--- MATERIALS PROVIDED ---

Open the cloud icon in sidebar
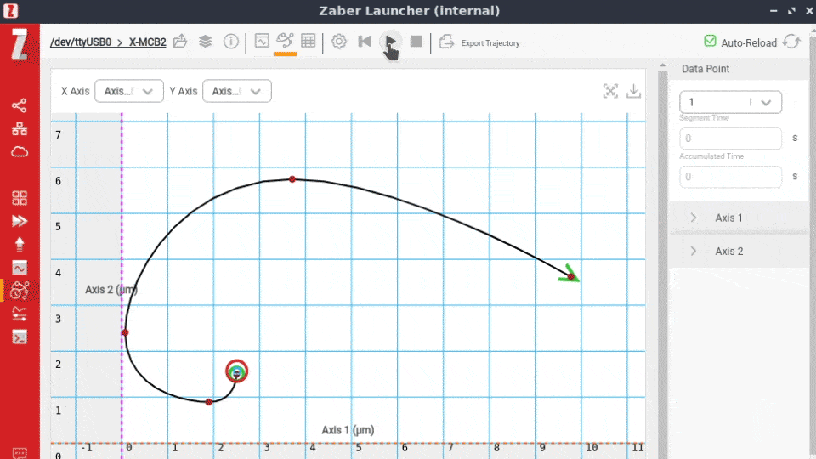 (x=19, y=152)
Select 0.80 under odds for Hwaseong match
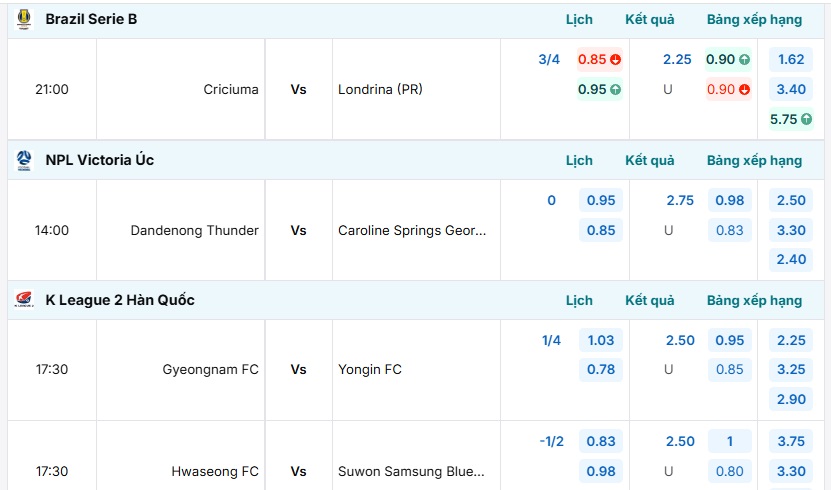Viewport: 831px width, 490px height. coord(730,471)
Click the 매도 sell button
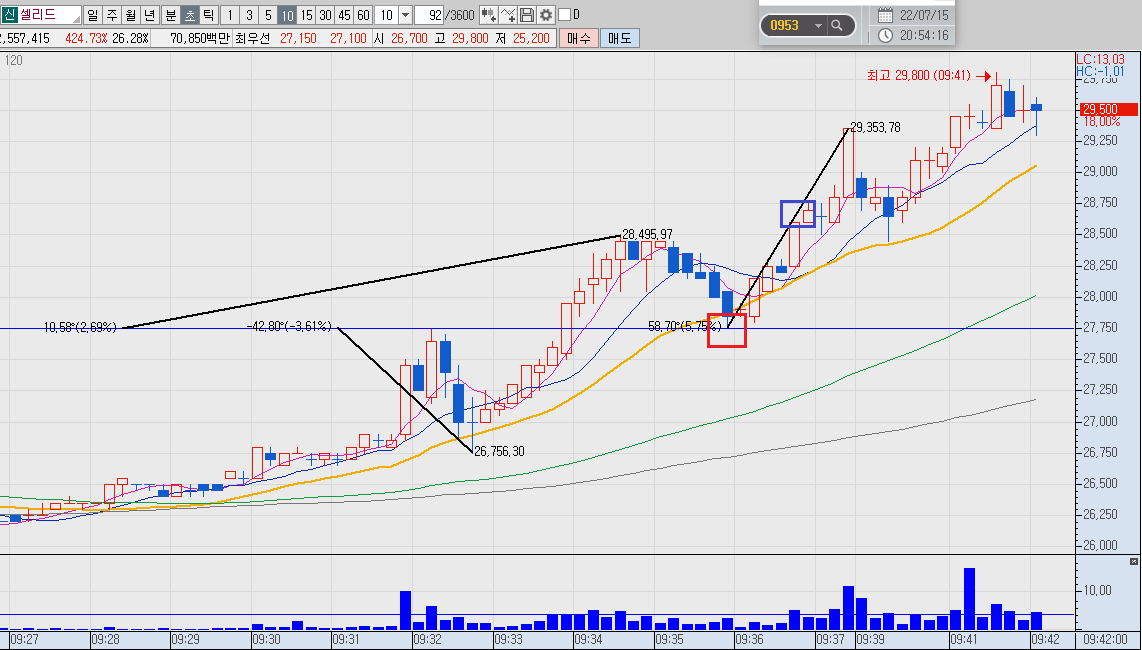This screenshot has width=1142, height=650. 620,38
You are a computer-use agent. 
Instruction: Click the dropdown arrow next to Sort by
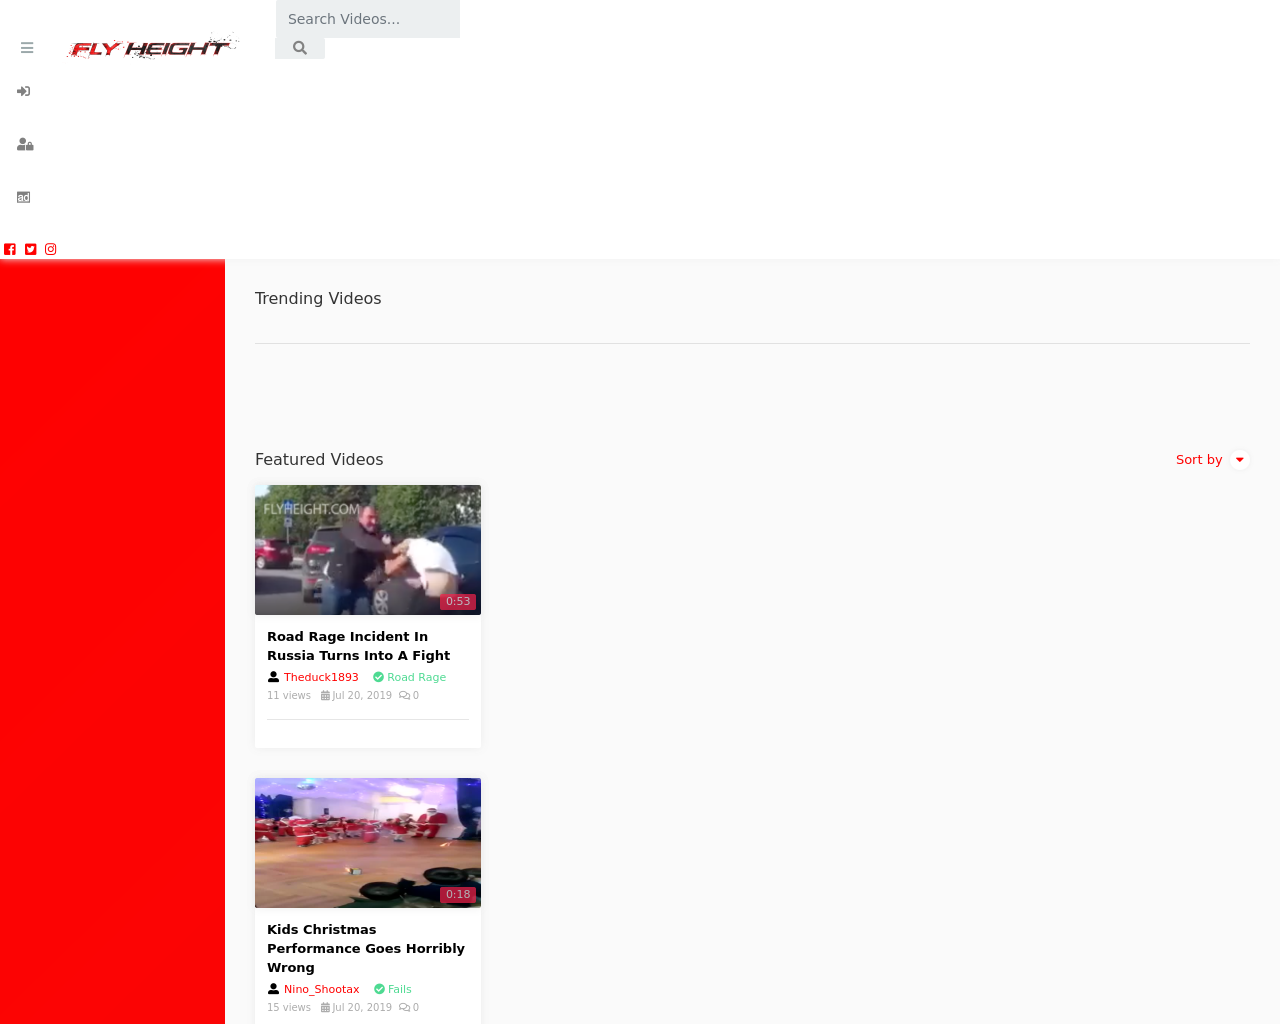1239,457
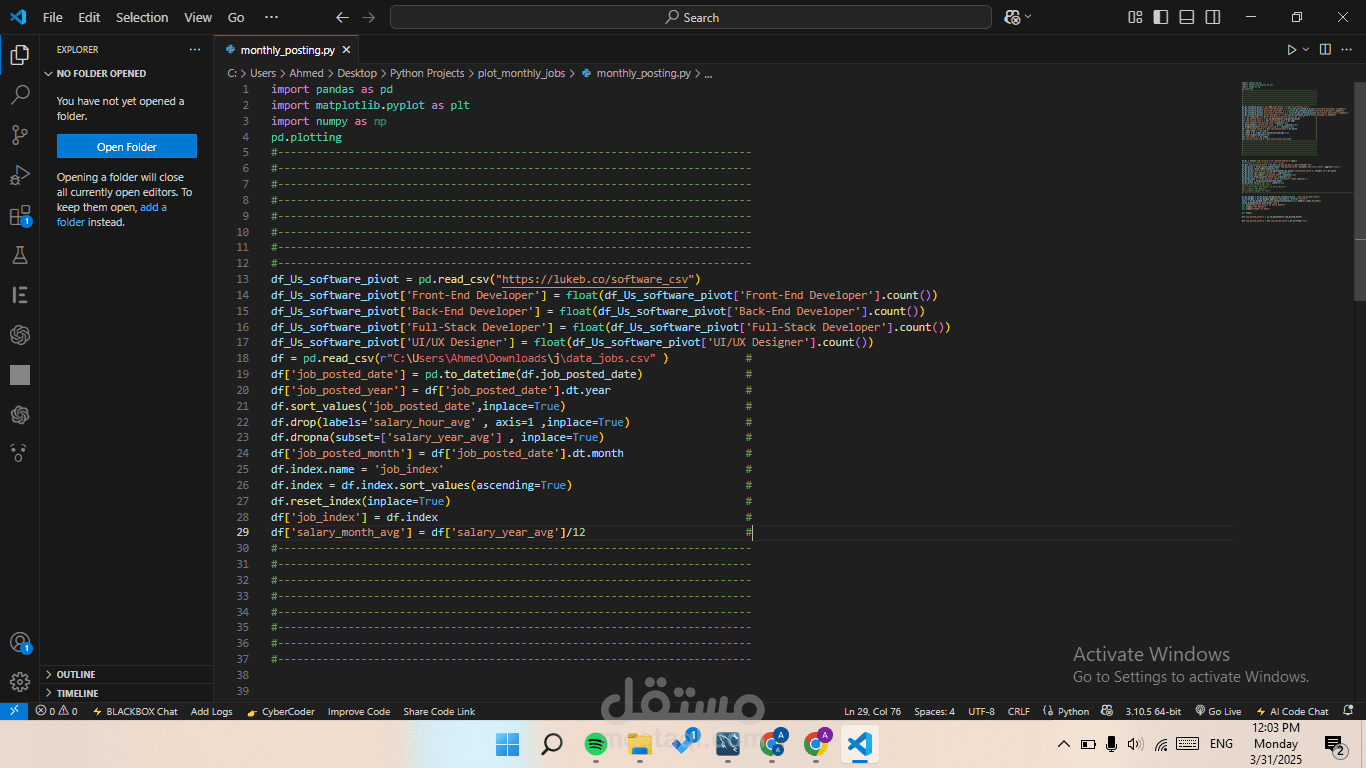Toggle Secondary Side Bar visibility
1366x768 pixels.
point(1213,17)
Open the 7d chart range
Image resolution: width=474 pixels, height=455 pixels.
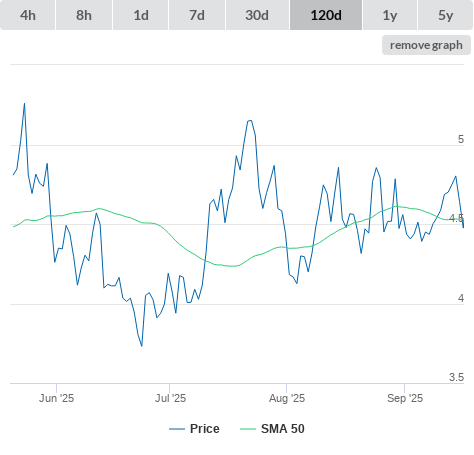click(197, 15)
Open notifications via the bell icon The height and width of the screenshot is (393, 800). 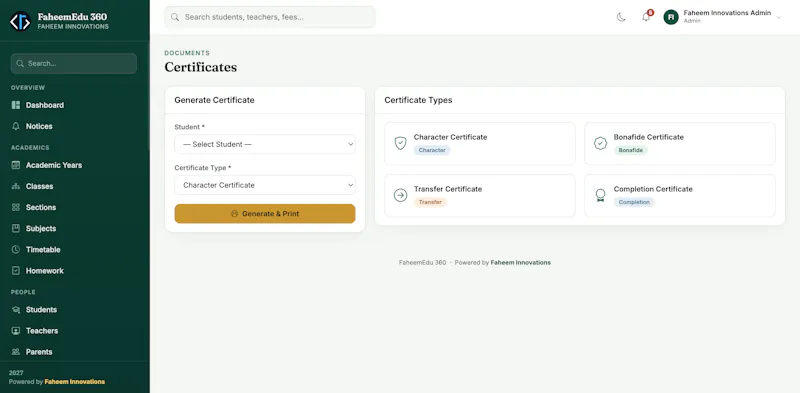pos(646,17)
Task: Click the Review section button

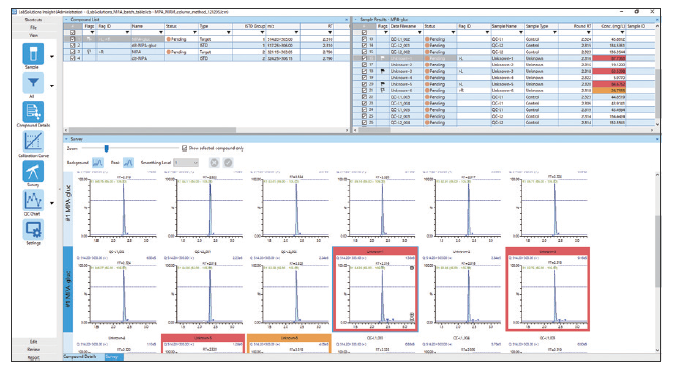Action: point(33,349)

---

§ **WHAT TO WORK ON**
Go back to the lines above and output, exactly as they stand, the ones from the line containing "Select 0.80 under odds for Hwaseong match" to the line containing "Open the 7d chart range". Leave all pictures behind.

§ **SOLUTION TO THE EXERCISE**
Select 0.80 under odds for Hwaseong match
Viewport: 831px width, 490px height. coord(730,471)
Click the 매도 sell button
This screenshot has width=1142, height=650. 620,38
You are a computer-use agent. 
Instruction: Click the dropdown arrow next to Sort by
1239,457
Toggle Secondary Side Bar visibility
1366x768 pixels.
point(1213,17)
Open the 7d chart range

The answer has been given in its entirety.